··· Data ···
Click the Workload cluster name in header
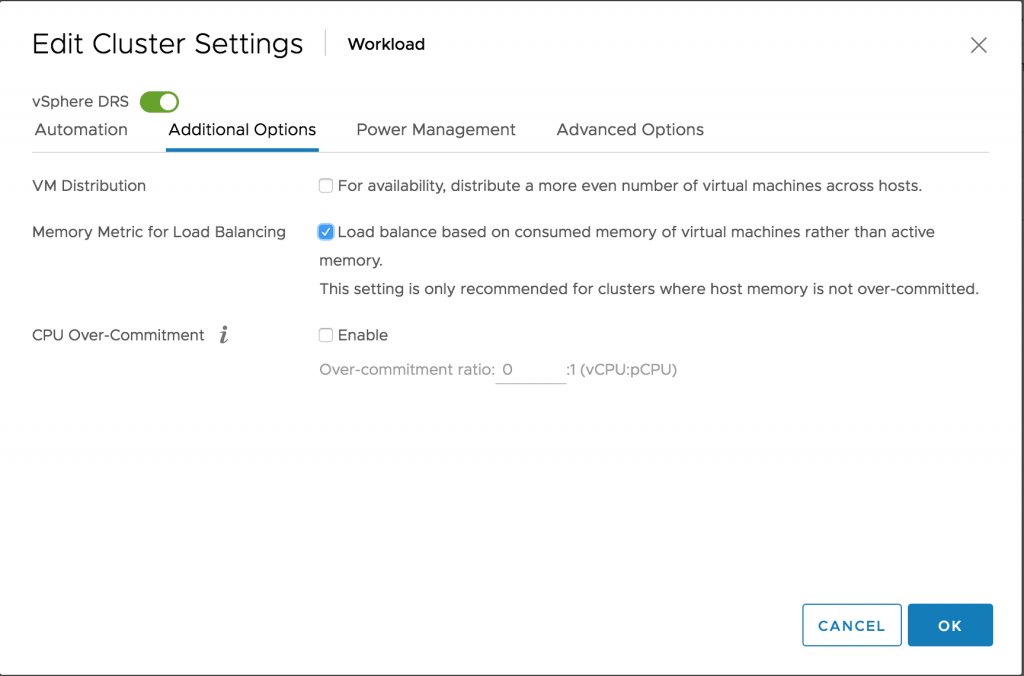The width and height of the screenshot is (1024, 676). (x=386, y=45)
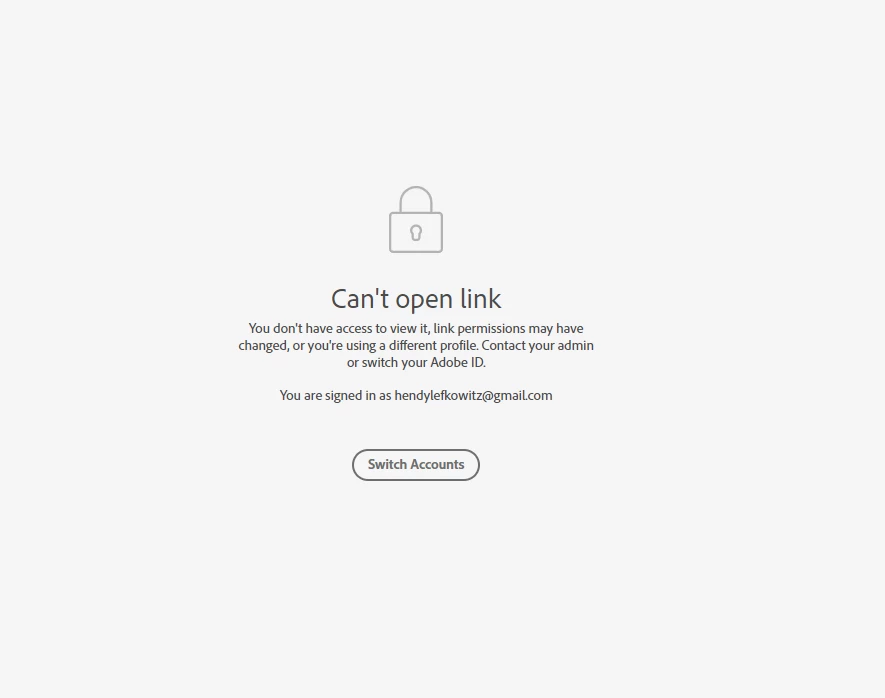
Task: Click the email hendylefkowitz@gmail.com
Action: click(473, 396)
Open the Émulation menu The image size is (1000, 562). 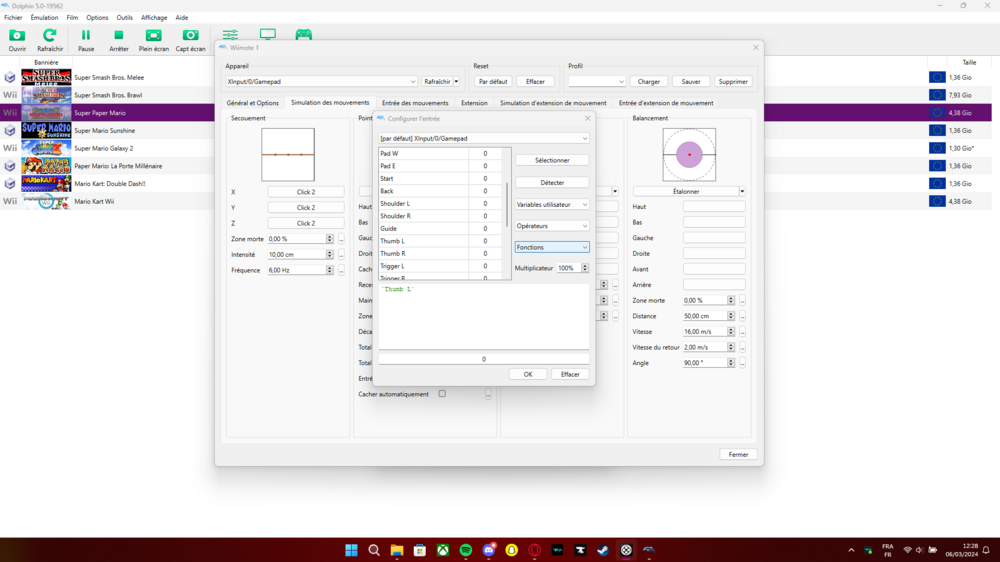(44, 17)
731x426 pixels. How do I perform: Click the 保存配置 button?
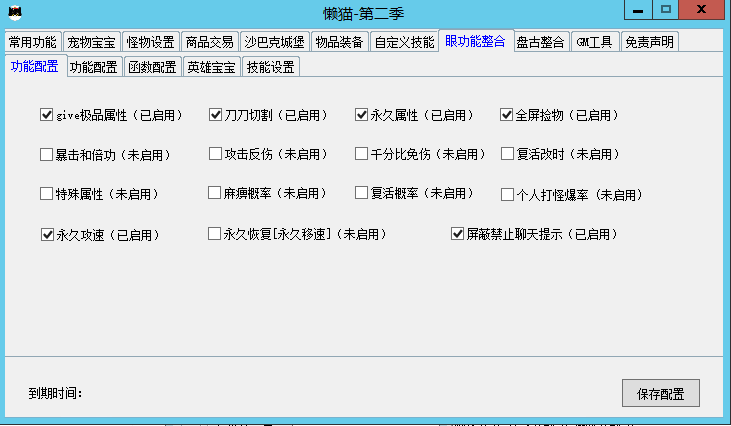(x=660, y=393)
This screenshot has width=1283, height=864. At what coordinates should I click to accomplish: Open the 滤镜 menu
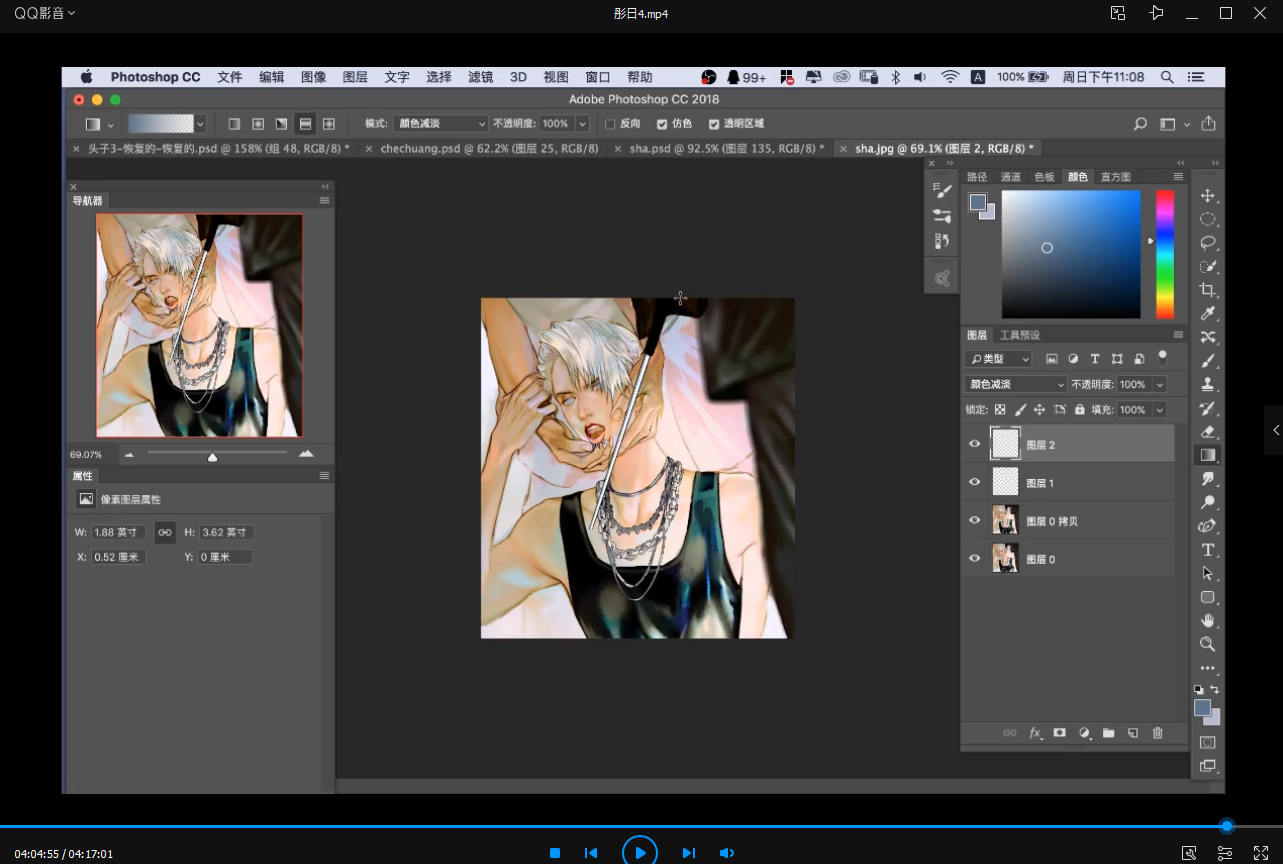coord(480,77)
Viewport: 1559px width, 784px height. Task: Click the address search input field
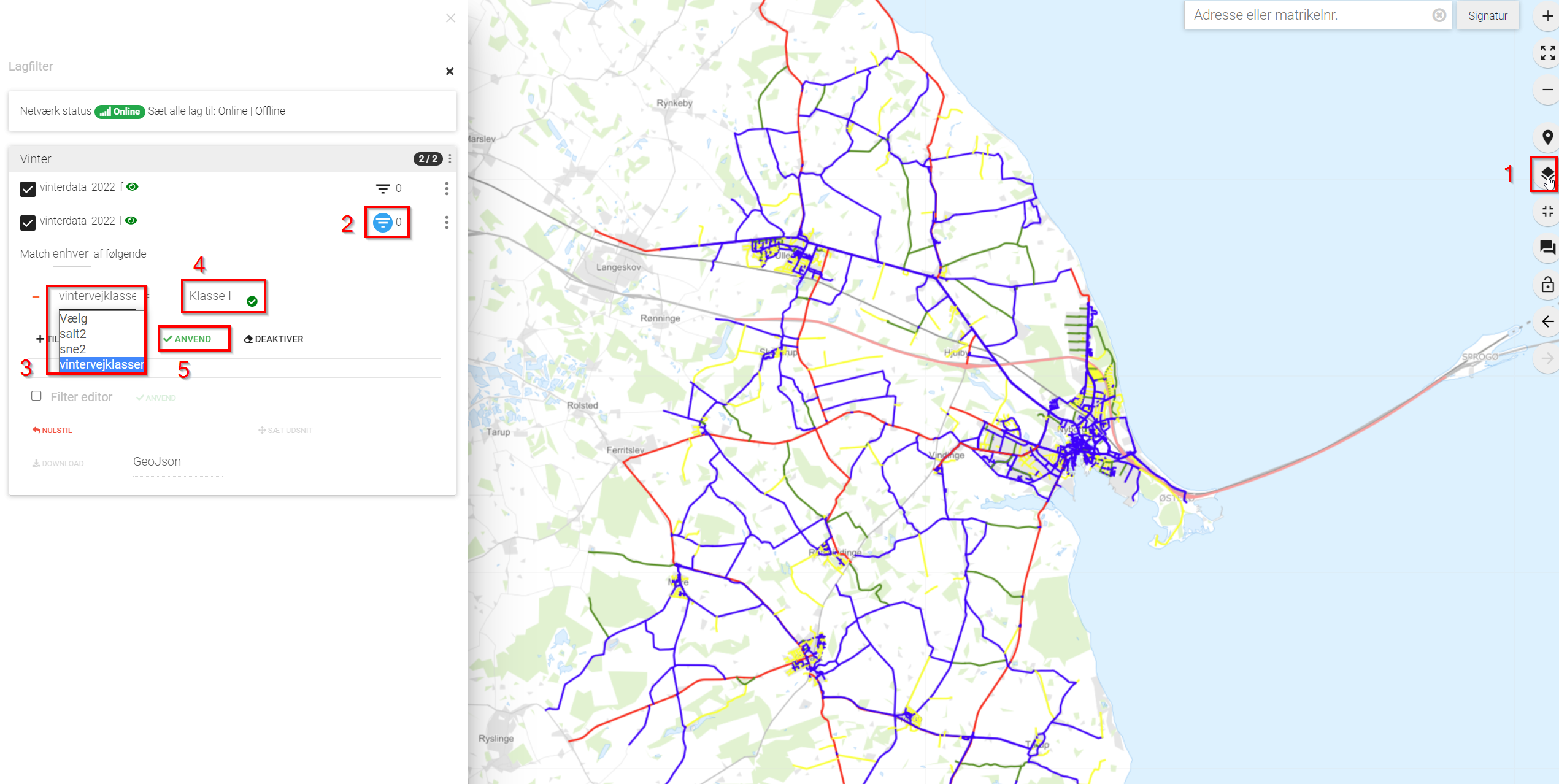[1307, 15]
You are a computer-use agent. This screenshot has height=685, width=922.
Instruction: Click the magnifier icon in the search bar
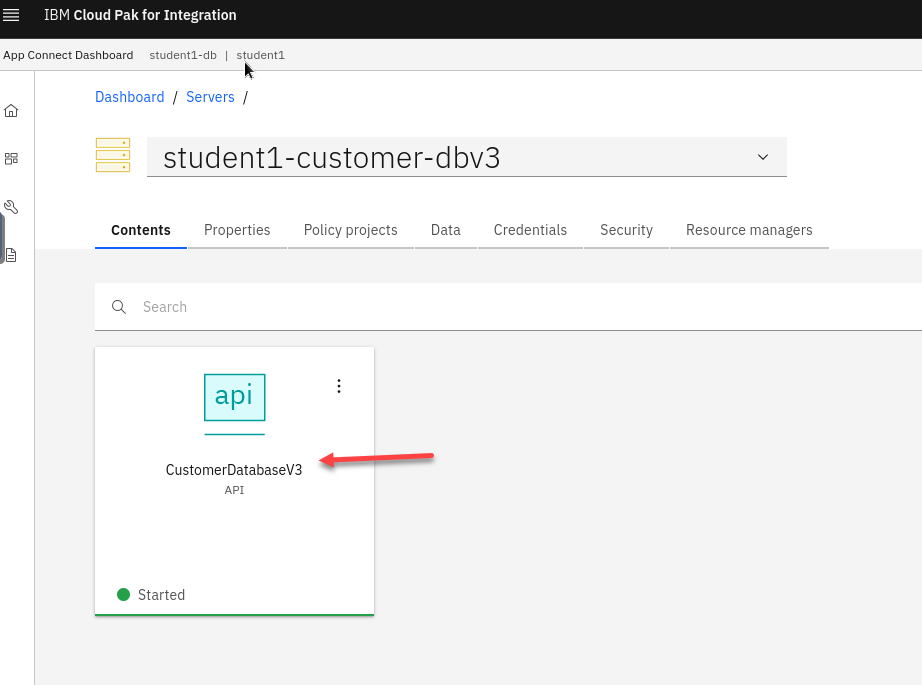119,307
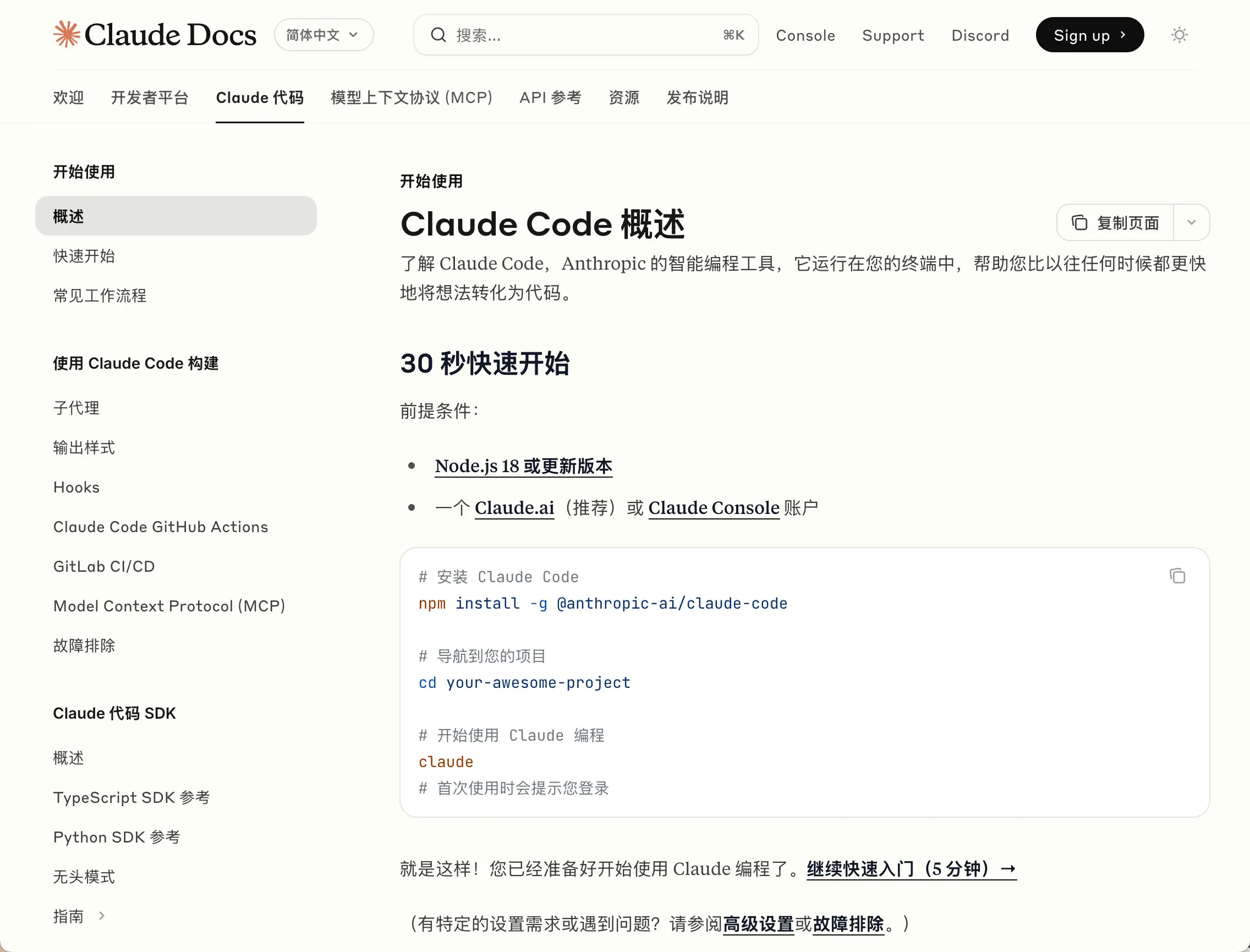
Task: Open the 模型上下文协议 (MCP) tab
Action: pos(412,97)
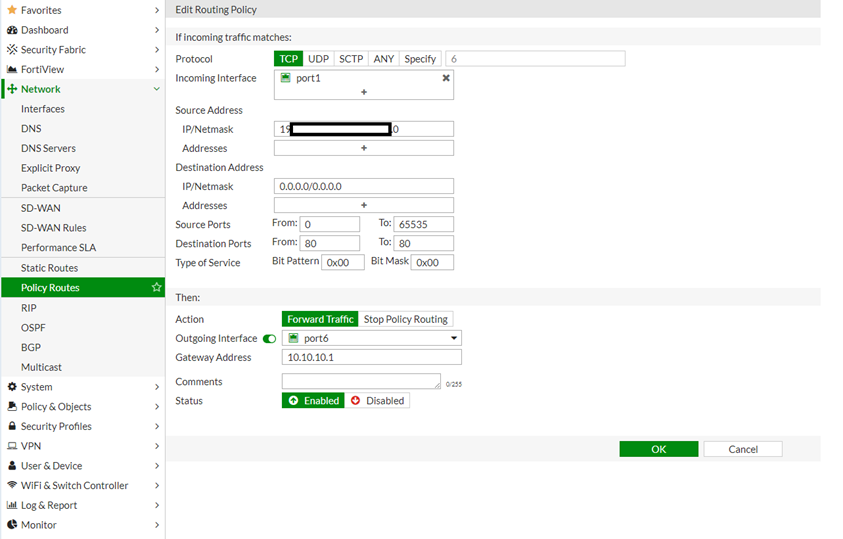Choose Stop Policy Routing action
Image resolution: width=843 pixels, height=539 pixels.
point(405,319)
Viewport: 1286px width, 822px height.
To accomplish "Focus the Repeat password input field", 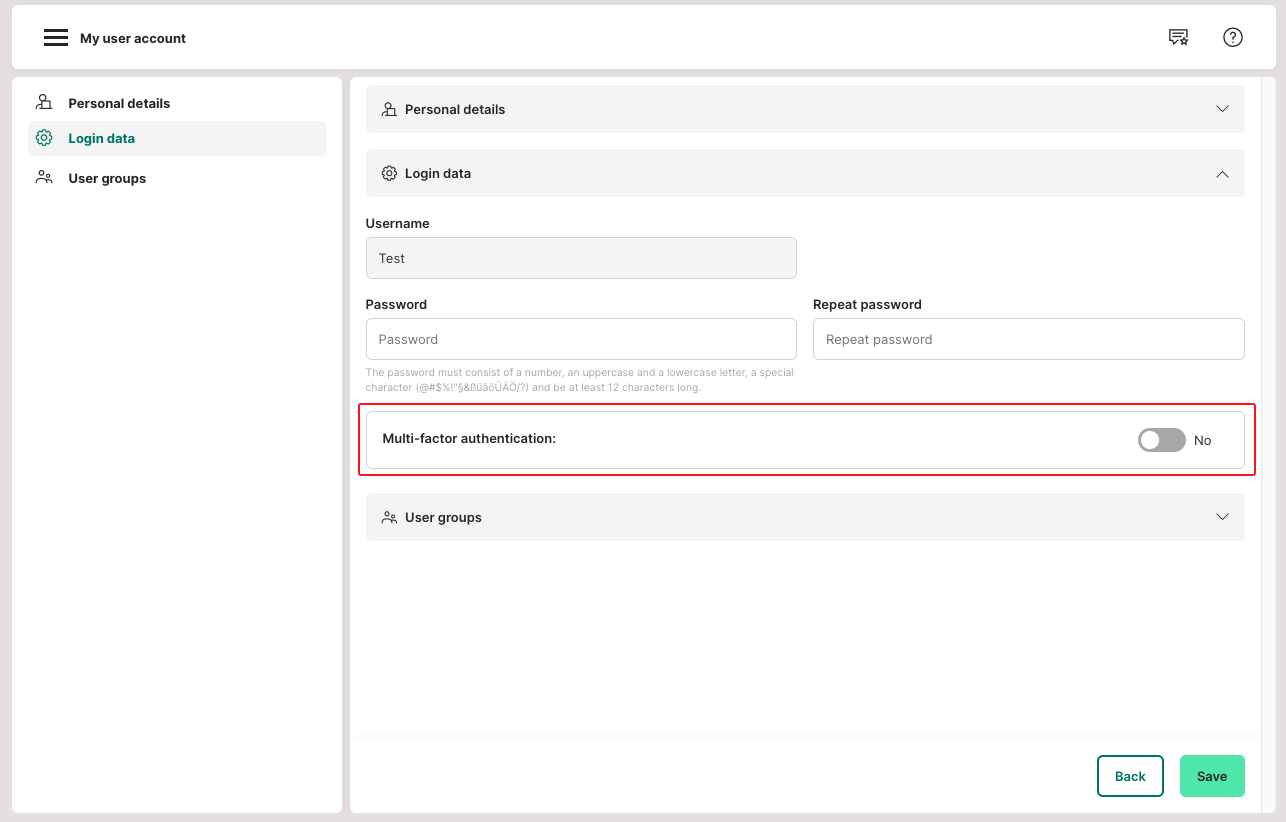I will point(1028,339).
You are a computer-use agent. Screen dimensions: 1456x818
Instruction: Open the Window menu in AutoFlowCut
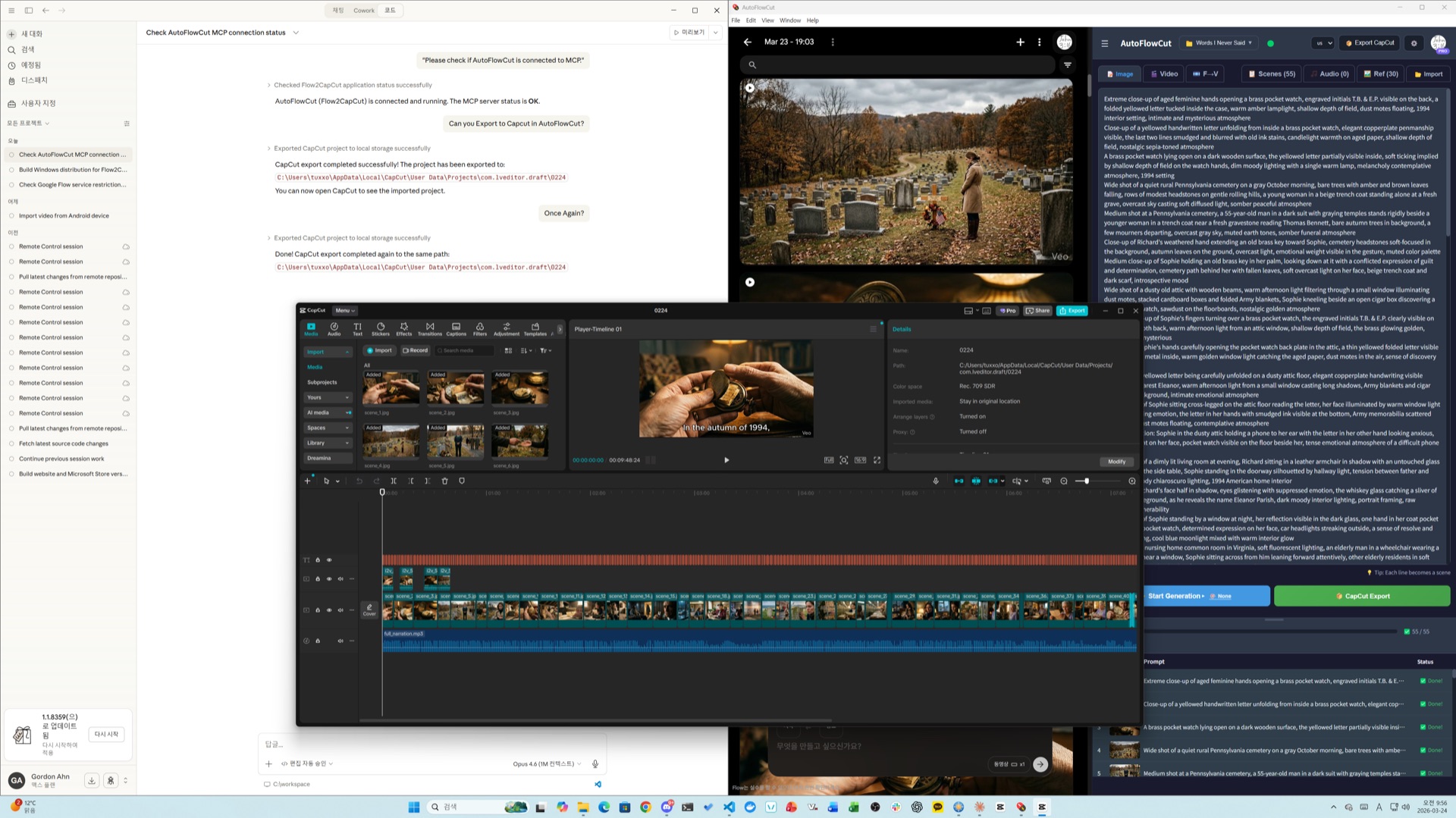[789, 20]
···
* [What to work on]: Gather every line of the items above that contains the string "Task", and list each one in full.

* [Written answer]:
Task: Click the email hendylefkowitz@gmail.com
Viewport: 1559px width, 784px height. Task: Click the address search input field
Task: Open the 模型上下文协议 (MCP) tab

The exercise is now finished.